Renewable Resources

Renewable resources are energy sources that never run out and can provide a steady clean energy supply.

Natural Resources

Geothermal power is a renewable energy source that uses the Earth’s heat and naturally occurring underground hot water reservoirs to electrical power turbines.

The question of sustainability is always present when it comes to energy resources. Resources must provide enough energy to meet our needs—heating our homes, powering our cities, and driving our cars. It’s also important to consider how these resources can be utilized in the long run. Some resources are nearly limitless, and renewable resources are those that can be replenished. Renewable energy sources produce clean energy, which implies less pollution and greenhouse gas emissions, contributing to climate change.

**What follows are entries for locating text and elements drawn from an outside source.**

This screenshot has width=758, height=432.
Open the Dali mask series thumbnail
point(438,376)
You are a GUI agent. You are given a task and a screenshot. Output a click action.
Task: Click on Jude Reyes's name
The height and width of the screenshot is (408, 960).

Energy sources in the United States have changed over time, from wood before the eighteenth century to nonrenewable resources such as fossil fuels, petroleum, and coal, which are still the most common energy sources today. However, the Earth’s supply of these resources is finite, and the usage of renewable resources has recently increased. According to the US Environmental Protection Agency, renewable energy accounted for 11% of US energy consumption in 2017.

There are various drawbacks to utilizing renewable resources. For example, renewable energy is less consistent than nonrenewable energy, with seasonal or even daily fluctuations in output. On the other hand, scientists are always working to increase the practicality and reliability of renewable resources.

Biomass energy

Biomass energy (such as ethanol), hydropower, geothermal power, wind energy, and solar energy are renewable resources.

Organic material from plants or animals is referred to as biomass. Wood, sewage, and ethanol are all examples (which come from corn or other plants). Because this biological material has absorbed energy from the Sun, it can be used as an energy source. When this energy is burned, it is converted to heat energy.

Hydropower

Hydropower is one of the oldest renewable energy sources, with thousands of years of use. Hydroelectricity is now used in every state in the United States. The mechanical energy of flowing water is used to generate electricity in hydropower. Hydroelectric power plants generate energy by turning a turbine-powered by the flow of rivers and streams.

The heat generated deep inside the Earth’s core provides geothermal energy. Geothermal reservoirs can be located along tectonic plate borders or deep underground, near volcanic activity. Drilling wells to pump hot water or steam to a power plant can be used to harvest geothermal energy. After that, the energy is used for heating and power.

Wind turbines

The rotation of wind turbines generates wind energy. The wind pushes the turbine blades, and this mechanical energy is converted into electricity by a generator. This electricity can be used to power homes and other structures and be stored in the power grid.

Sun’s radiation

The Sun’s radiation can also be used as a power source, and solar energy can be converted into electricity using photovoltaic cells. When used alone, these cells provide only enough energy to operate a calculator, but when joined to form solar panels or even bigger arrays, they produce far more electricity.

Determining the best way to use renewable resources is becoming increasingly critical as the world’s nonrenewable resource supply diminishes. Converting to renewable energy would help to support the world’s rapidly rising population, but it will also help create a cleaner, healthier environment for future generations.